SIMD support...

Fri Jan 6 04:56:58 PST 2012

On Fri, 06 Jan 2012 09:43:30 +0100, Walter Bright  
<newshound2 at digitalmars.com> wrote:

> On 1/5/2012 5:42 PM, Manu wrote:
>> So I've been hassling about this for a while now, and Walter asked me  
>> to pitch
>> an email detailing a minimal implementation with some initial thoughts.
>
> Takeaways:
>
> 1. SIMD behavior is going to be very machine specific.
>
> 2. Even trying to do something with + is fraught with peril, as integer  
> adds with SIMD can be saturated or unsaturated.
>
> 3. Trying to build all the details about how each of the various adds  
> and other ops work into the compiler/optimizer is a large undertaking. D  
> would have to support internally maybe a 100 or more new operators.
>
> So some simplification is in order, perhaps a low level layer that is  
> fairly extensible for new instructions, and for which a library can be  
> layered over for a more presentable interface. A half-formed idea of  
> mine is, taking a cue from yours:
>
> Declare one new basic type:
>
>      __v128
>
> which represents the 16 byte aligned 128 bit vector type. The only  
> operations defined to work on it would be construction and assignment.  
> The __ prefix signals that it is non-portable.
>
> Then, have:
>
>     import core.simd;
>
> which provides two functions:
>
>     __v128 simdop(operator, __v128 op1);
>     __v128 simdop(operator, __v128 op1, __v128 op2);
>
> This will be a function built in to the compiler, at least for the x86.  
> (Other architectures can provide an implementation of it that simulates  
> its operation, but I doubt that it would be worth anyone's while to use  
> that.)
>
> The operators would be an enum listing of the SIMD opcodes,
>
>      PFACC, PFADD, PFCMPEQ, etc.
>
> For:
>
>      z = simdop(PFADD, x, y);
>
> the compiler would generate:
>
>      MOV z,x
>      PFADD z,y
>
> The code generator knows enough about these instructions to do register  
> assignments reasonably optimally.
>
> What do you think?
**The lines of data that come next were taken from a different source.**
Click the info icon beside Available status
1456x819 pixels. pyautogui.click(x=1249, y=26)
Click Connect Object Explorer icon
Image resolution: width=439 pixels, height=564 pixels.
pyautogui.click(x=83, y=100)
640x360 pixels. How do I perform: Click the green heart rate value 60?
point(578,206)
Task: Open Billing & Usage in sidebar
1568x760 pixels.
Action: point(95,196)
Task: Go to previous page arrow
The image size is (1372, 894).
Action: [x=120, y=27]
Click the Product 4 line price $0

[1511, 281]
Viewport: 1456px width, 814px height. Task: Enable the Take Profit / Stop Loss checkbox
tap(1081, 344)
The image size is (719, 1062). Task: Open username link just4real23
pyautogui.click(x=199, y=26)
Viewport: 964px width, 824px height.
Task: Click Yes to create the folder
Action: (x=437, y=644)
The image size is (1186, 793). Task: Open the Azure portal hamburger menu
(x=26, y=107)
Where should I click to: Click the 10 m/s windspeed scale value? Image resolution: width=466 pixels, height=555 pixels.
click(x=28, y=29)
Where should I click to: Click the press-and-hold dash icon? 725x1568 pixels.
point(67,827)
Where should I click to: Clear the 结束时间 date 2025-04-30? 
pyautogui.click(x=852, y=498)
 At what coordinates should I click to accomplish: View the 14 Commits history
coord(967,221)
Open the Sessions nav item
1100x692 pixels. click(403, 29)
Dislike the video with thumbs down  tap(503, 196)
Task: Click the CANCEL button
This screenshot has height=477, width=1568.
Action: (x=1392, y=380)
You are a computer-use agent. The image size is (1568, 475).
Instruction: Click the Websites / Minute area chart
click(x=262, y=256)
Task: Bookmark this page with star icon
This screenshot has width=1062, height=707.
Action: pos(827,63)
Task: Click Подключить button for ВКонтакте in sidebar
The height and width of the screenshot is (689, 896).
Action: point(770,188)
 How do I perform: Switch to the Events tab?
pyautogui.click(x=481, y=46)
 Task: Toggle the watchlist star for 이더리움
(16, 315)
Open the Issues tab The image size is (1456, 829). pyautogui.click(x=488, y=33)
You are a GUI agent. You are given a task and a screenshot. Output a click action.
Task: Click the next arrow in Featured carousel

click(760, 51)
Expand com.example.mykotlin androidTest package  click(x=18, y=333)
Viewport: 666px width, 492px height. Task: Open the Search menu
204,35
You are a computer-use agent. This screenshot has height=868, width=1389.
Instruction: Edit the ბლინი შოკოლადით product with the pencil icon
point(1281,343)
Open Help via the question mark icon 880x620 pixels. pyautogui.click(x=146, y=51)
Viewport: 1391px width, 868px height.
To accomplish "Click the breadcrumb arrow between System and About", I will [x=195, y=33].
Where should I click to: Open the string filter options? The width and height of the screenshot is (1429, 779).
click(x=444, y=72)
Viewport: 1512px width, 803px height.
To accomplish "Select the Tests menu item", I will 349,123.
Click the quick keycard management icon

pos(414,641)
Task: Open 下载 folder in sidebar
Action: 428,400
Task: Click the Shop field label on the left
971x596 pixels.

It ain't beeyoootiful, but it's implementable in a  
> reasonable amount of time, and it should make writing tight & fast SIMD  
> code without having to do it all in assembler.
>
> One caveat is it is typeless; a __v128 could be used as 4 packed ints or  
> 2 packed doubles. One problem with making it typed is it'll add 10 more  
> types to the base compiler, instead of one. Maybe we should just bite  
> the bullet and do the types:
>
>      __vdouble2
>      __vfloat4
>      __vlong2
>      __vulong2
>      __vint4
>      __vuint4
>      __vshort8
>      __vushort8
>      __vbyte16
>      __vubyte16

Those could be typedefs, i.e. alias this wrapper.
Still simdop would not be typesafe.

As much as this proposal presents a viable solution,
why not spending the time to extend inline asm.

void foo()
{
     __v128 a = loadss(1.0f);
     __v128 b = loadss(1.0f);
     a = addss(a, b);
}

__v128 load(float v)
{
     __v128 res; // allocates register
     asm
     {
         movss res, v[RBP];
     }
     return res; // return in XMM1 but inlineable return assignment
}

__v128 addss(__v128 a, __v128 b) // passed in XMM0, XMM1 but inlineable
{
     __v128 res = a;
     // asm prolog, allocates registers for every __v128 used within the asm
     asm
     {
         addss res, b;
     }
     // asm epilog, possibly restore spilled registers
     return res;
}

What would be needed?
  - Implement the asm allocation logic.
  - Functions containing asm statements should participate in inlining.
  - Determining inline cost of asm statements.

When being used with typedefs for __vubyte16 et.al. this would
allow a really clean and simple library implementation of intrinsics.